The court observed that bad faith claims can include more than the pure denial of the claim. “An action for bad faith may extend to the insurer’s investigative practices. Bad faith conduct also includes lack of good faith investigation into facts, and failure to communicate with the claimant.” The court then cited an online dictionary definition: “To investigate is ‘to observe or study by dose examination and systematic inquiry.’”

Further, bad faith plaintiffs can attempt to prove bad faith by demonstrating that the insurer violated provisions of Pennsylvania’s insurance statutes or regulations, “even if those provisions do not provide for private rights of action.”

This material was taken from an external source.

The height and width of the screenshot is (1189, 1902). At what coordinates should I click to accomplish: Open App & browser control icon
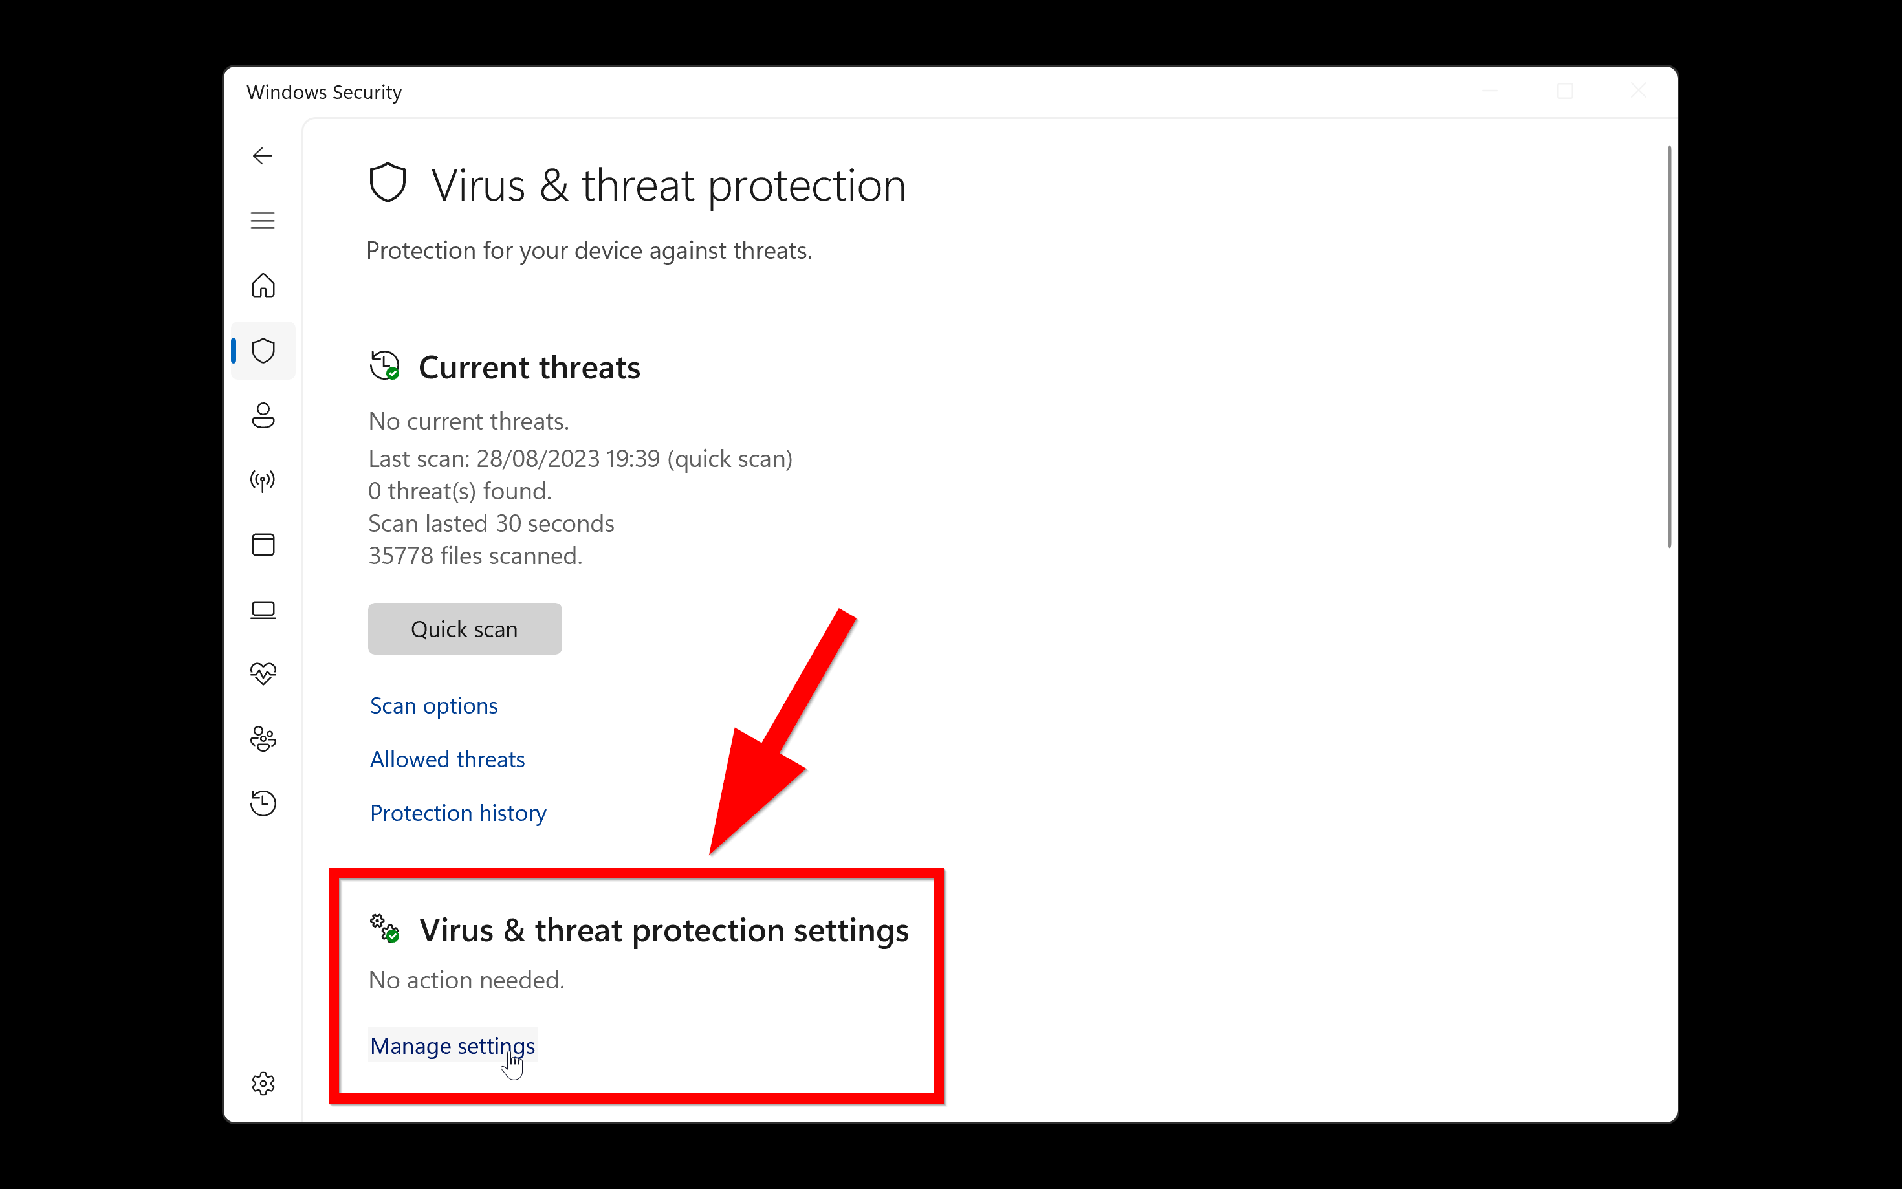(x=263, y=545)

The first legal issue was whether the bad faith claims were time barred, and what acts caused the statute of limitations to begin running. Plaintiffs attempted to argue that the statute couldn’t begin to run until the $10,000,000 had been paid by the first two lawyers of coverage, and the carrier refused to pay on the third layer, i.e., denied that benefit. The court looked to the wider definition of bad faith cited above, and the plaintiffs’ own complaint which alleged various failures to investigate, a failure to communicate, interference with plaintiffs’ defense in the qui tam action, as well as a denial. The court found that these acts triggered the statute of limitations, and these claims were time barred.

As to the remaining bad faith claims which were not time-barred, the court applied the same reasoning, i.e., that pure denial is not the sole source of bad faith, to reject the insurers’ summary judgment motion as to some of the bad faith claims.

First the court agreed that plaintiffs’ claims of interference with the defense in the qui tam case and interference with the other two layers of insurance carriers were attempts to circumvent the court’s prior ruling dismissing their tortious interference claims. However, on the claims of an “alleged failure to promptly acknowledge and investigate” and alleged wrongful denial of coverage on the basis of a failure to cooperate, issues of fact remained. Going back to the dictionary definition cited that investigate means “to observe or study by close examination and systematic inquiry,” the court found that: “It remains unanswered whether Defendants’ request for more information was a systematic inquiry, or if more was required.”

Date of Decision: June 30, 2014

Mountainside Holdings, LLC v. Am. Dynasty Surplus Lines Ins. Co., No. 2003-127, COMMON PLEAS COURT OF CENTRE COUNTY, 2014 Pa. Dist. & Cnty. Dec. LEXIS 73 (C.C.P. Centre County June 30, 2014) (Grine, J.)